Objects falling.

Question

A small ball is released from rest and falls on a horizontal platform which is descending vertically at a constant speed of 7m/s, If the ball is 14 m above the platform at the instant of release, clculate the time that elapses before the ball hits the platform.

Guys here is what I tried: s=distance so $s_{ball}+14=s_{platform} \Rightarrow 4.9t^2+14=7t$, but when I put my equation in the calculator I get an error because there is a square root of a negative number so I must have went wrong somewhere in the equation. Plz someone try it and tell me what answer they get.

Answer 1

You have signs errors in your equations of motion. If the vertical axis is directed upward the the velocity of the platforma and the acceleration of the ball ar directed downward.
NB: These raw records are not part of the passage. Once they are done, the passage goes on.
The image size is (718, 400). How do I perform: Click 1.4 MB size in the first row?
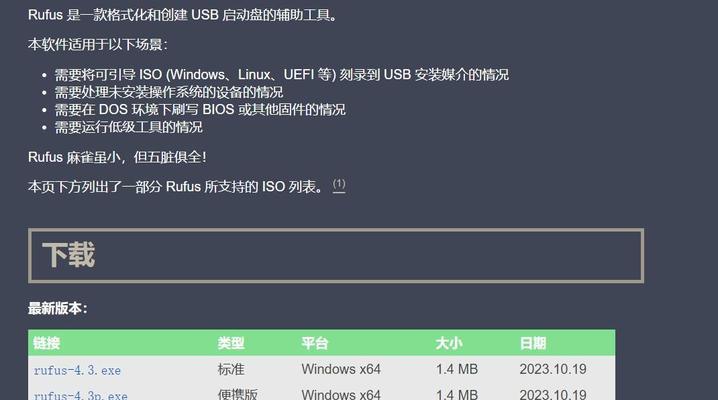(457, 369)
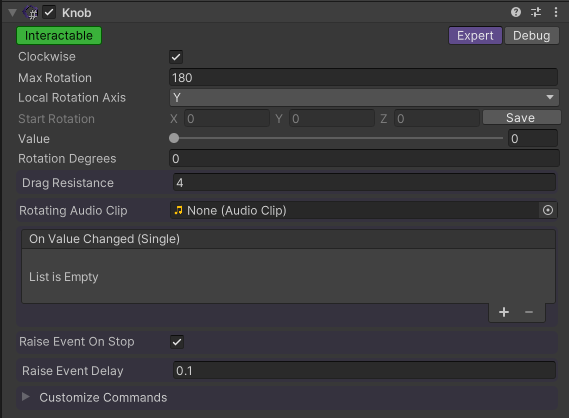Open the Audio Clip object picker circle
The image size is (569, 418).
pyautogui.click(x=548, y=210)
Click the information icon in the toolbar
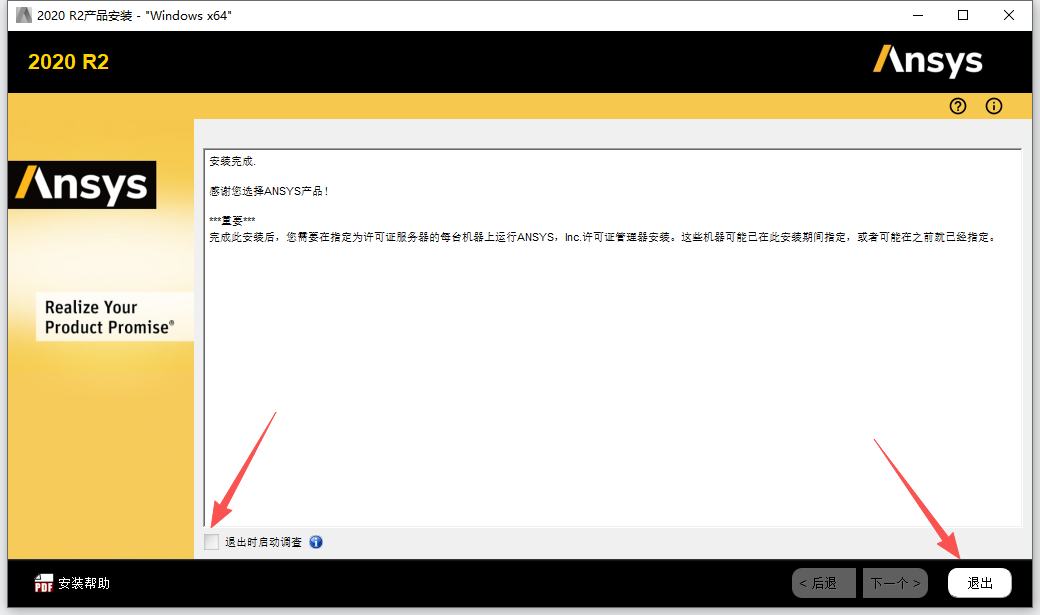The height and width of the screenshot is (615, 1040). 993,106
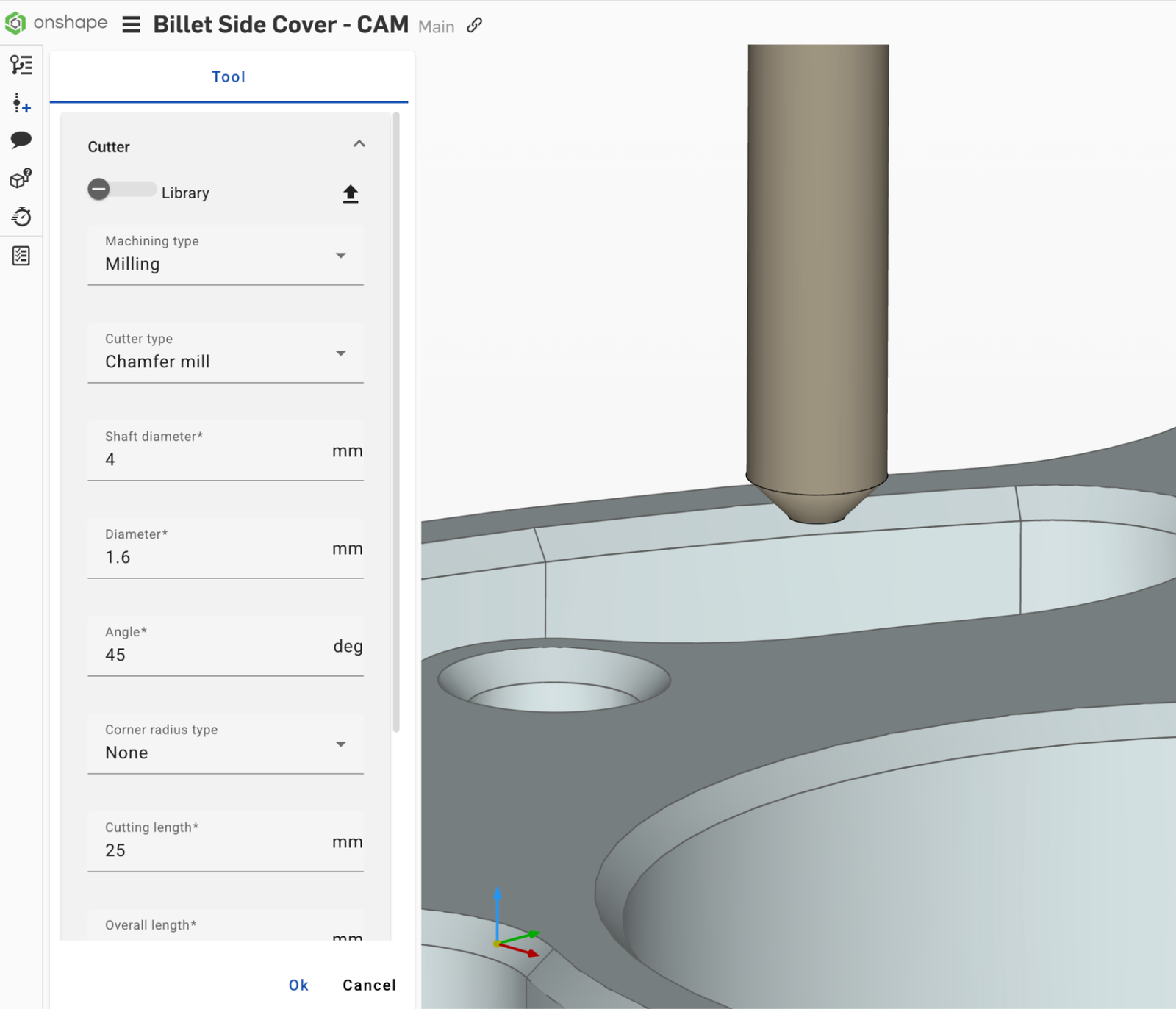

So the equation you have to solve is: $$ -\dfrac{1}{2}gt^2+14=-7t $$

Answer 2

Since they are both falling you can set up the equations for distance and then set them equal:

Distance of the ball: $B(t)=$$\frac{1}{2}gt^2-14m$

Distance of the platform: $P(t)=(7\frac{m}{s})\cdot t$

You want to find the time $t$ when they have travelled the exact same distance.

$\implies B(t)=P(t) \iff \frac{1}{2}gt^2-14m=7\frac{m}{s}\cdot t$

$\iff gt^2-14\frac{m}{s}\cdot t-28m=0 \iff 9.81\frac{m}{s^2}\cdot t^2-14\frac{m}{s}\cdot t-28=0$

I solved this quadratic in mathematica and I got

$t=2.55\space s$

We can "ignore" the negative solution because a negative time doesn't make any physical sense.

Note that I chose to make my "y-down" the positive direction.